- _What is required_: All records should be reproduced verbatim.

[Stored data entries]
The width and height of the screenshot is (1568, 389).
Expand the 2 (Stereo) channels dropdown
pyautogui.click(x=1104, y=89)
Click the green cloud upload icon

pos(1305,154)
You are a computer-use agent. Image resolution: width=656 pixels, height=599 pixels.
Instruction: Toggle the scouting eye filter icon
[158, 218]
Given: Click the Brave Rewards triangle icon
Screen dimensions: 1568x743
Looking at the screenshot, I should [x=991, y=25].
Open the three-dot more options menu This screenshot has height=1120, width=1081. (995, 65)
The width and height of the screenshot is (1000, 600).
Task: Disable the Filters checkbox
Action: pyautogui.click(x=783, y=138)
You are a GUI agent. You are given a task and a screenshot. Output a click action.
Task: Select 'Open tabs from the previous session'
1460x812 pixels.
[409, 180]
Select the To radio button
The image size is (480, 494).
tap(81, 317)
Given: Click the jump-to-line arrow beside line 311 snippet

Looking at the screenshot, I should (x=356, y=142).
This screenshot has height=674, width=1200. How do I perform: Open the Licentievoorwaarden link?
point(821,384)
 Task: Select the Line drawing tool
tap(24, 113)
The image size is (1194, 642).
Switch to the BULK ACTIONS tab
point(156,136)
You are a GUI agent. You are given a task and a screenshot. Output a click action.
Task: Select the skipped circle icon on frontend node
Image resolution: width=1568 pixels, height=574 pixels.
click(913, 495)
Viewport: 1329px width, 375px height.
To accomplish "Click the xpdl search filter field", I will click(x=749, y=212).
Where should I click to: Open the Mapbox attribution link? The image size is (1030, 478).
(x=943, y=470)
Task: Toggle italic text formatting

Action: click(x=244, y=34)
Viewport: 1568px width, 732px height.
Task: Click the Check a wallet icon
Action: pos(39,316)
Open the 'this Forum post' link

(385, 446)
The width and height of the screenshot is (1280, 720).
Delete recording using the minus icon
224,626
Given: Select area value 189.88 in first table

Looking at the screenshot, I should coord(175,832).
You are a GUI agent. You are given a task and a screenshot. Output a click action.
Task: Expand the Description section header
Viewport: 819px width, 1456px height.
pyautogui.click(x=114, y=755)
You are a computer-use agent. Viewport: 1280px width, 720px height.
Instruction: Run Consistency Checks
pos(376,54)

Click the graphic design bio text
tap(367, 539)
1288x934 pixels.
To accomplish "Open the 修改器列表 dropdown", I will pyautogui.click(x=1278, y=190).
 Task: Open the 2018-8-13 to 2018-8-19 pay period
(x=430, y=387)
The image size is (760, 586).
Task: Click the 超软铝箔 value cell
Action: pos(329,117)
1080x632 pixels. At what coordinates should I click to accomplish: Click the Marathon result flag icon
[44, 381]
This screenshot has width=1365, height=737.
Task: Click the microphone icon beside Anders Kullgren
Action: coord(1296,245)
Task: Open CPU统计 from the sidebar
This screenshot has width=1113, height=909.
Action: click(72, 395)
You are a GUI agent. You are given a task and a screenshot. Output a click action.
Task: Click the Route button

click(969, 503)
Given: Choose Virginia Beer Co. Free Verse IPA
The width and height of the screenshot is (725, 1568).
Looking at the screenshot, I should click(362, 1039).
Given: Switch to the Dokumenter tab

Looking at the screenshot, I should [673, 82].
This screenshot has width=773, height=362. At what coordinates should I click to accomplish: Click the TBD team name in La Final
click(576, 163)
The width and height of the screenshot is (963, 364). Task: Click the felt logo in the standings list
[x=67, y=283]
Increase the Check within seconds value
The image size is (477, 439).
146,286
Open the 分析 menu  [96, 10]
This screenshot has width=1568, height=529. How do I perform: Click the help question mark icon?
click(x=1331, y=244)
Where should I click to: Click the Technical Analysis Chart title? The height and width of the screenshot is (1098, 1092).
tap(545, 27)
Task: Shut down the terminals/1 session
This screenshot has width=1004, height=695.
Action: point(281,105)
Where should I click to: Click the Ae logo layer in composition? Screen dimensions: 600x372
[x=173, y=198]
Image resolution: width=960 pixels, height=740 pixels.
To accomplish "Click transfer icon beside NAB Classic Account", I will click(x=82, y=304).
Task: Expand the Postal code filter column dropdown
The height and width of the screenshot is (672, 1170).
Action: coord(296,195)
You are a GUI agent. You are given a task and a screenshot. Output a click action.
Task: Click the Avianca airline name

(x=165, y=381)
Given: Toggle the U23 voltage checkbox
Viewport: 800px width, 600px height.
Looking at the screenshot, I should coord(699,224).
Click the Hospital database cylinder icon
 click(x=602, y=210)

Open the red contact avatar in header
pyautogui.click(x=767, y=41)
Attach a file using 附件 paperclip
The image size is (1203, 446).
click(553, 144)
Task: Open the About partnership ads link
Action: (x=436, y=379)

- _Response_:
The width and height of the screenshot is (1568, 389).
Expand the 2 (Stereo) channels dropdown
pyautogui.click(x=1104, y=89)
Click the green cloud upload icon

pos(1305,154)
You are a computer-use agent. Image resolution: width=656 pixels, height=599 pixels.
Instruction: Toggle the scouting eye filter icon
[158, 218]
Given: Click the Brave Rewards triangle icon
Screen dimensions: 1568x743
Looking at the screenshot, I should [x=991, y=25].
Open the three-dot more options menu This screenshot has height=1120, width=1081. (995, 65)
The width and height of the screenshot is (1000, 600).
Task: Disable the Filters checkbox
Action: pyautogui.click(x=783, y=138)
You are a GUI agent. You are given a task and a screenshot. Output a click action.
Task: Select 'Open tabs from the previous session'
1460x812 pixels.
[409, 180]
Select the To radio button
The image size is (480, 494).
tap(81, 317)
Given: Click the jump-to-line arrow beside line 311 snippet

Looking at the screenshot, I should (x=356, y=142).
This screenshot has height=674, width=1200. How do I perform: Open the Licentievoorwaarden link?
point(821,384)
 Task: Select the Line drawing tool
tap(24, 113)
The image size is (1194, 642).
Switch to the BULK ACTIONS tab
point(156,136)
You are a GUI agent. You are given a task and a screenshot. Output a click action.
Task: Select the skipped circle icon on frontend node
Image resolution: width=1568 pixels, height=574 pixels.
click(913, 495)
Viewport: 1329px width, 375px height.
To accomplish "Click the xpdl search filter field", I will click(x=749, y=212).
Where should I click to: Open the Mapbox attribution link? The image size is (1030, 478).
(x=943, y=470)
Task: Toggle italic text formatting

Action: click(x=244, y=34)
Viewport: 1568px width, 732px height.
Task: Click the Check a wallet icon
Action: pos(39,316)
Open the 'this Forum post' link

(385, 446)
The width and height of the screenshot is (1280, 720).
Delete recording using the minus icon
224,626
Given: Select area value 189.88 in first table

Looking at the screenshot, I should coord(175,832).
You are a GUI agent. You are given a task and a screenshot. Output a click action.
Task: Expand the Description section header
Viewport: 819px width, 1456px height.
pyautogui.click(x=114, y=755)
You are a computer-use agent. Viewport: 1280px width, 720px height.
Instruction: Run Consistency Checks
pos(376,54)

Click the graphic design bio text
tap(367, 539)
1288x934 pixels.
To accomplish "Open the 修改器列表 dropdown", I will pyautogui.click(x=1278, y=190).
 Task: Open the 2018-8-13 to 2018-8-19 pay period
(x=430, y=387)
The image size is (760, 586).
Task: Click the 超软铝箔 value cell
Action: pos(329,117)
1080x632 pixels. At what coordinates should I click to accomplish: Click the Marathon result flag icon
[44, 381]
This screenshot has width=1365, height=737.
Task: Click the microphone icon beside Anders Kullgren
Action: coord(1296,245)
Task: Open CPU统计 from the sidebar
This screenshot has width=1113, height=909.
Action: click(72, 395)
You are a GUI agent. You are given a task and a screenshot. Output a click action.
Task: Click the Route button

click(969, 503)
Given: Choose Virginia Beer Co. Free Verse IPA
The width and height of the screenshot is (725, 1568).
Looking at the screenshot, I should click(362, 1039).
Given: Switch to the Dokumenter tab

Looking at the screenshot, I should [673, 82].
This screenshot has width=773, height=362. At what coordinates should I click to accomplish: Click the TBD team name in La Final
click(576, 163)
The width and height of the screenshot is (963, 364). Task: Click the felt logo in the standings list
[x=67, y=283]
Increase the Check within seconds value
The image size is (477, 439).
146,286
Open the 分析 menu  [96, 10]
This screenshot has width=1568, height=529. How do I perform: Click the help question mark icon?
click(x=1331, y=244)
Where should I click to: Click the Technical Analysis Chart title? The height and width of the screenshot is (1098, 1092).
tap(545, 27)
Task: Shut down the terminals/1 session
This screenshot has width=1004, height=695.
Action: point(281,105)
Where should I click to: Click the Ae logo layer in composition? Screen dimensions: 600x372
[x=173, y=198]
Image resolution: width=960 pixels, height=740 pixels.
To accomplish "Click transfer icon beside NAB Classic Account", I will click(x=82, y=304).
Task: Expand the Postal code filter column dropdown
The height and width of the screenshot is (672, 1170).
Action: coord(296,195)
You are a GUI agent. You are given a task and a screenshot. Output a click action.
Task: Click the Avianca airline name

(x=165, y=381)
Given: Toggle the U23 voltage checkbox
Viewport: 800px width, 600px height.
Looking at the screenshot, I should coord(699,224).
Click the Hospital database cylinder icon
 click(x=602, y=210)

Open the red contact avatar in header
pyautogui.click(x=767, y=41)
Attach a file using 附件 paperclip
The image size is (1203, 446).
click(553, 144)
Task: Open the About partnership ads link
Action: (x=436, y=379)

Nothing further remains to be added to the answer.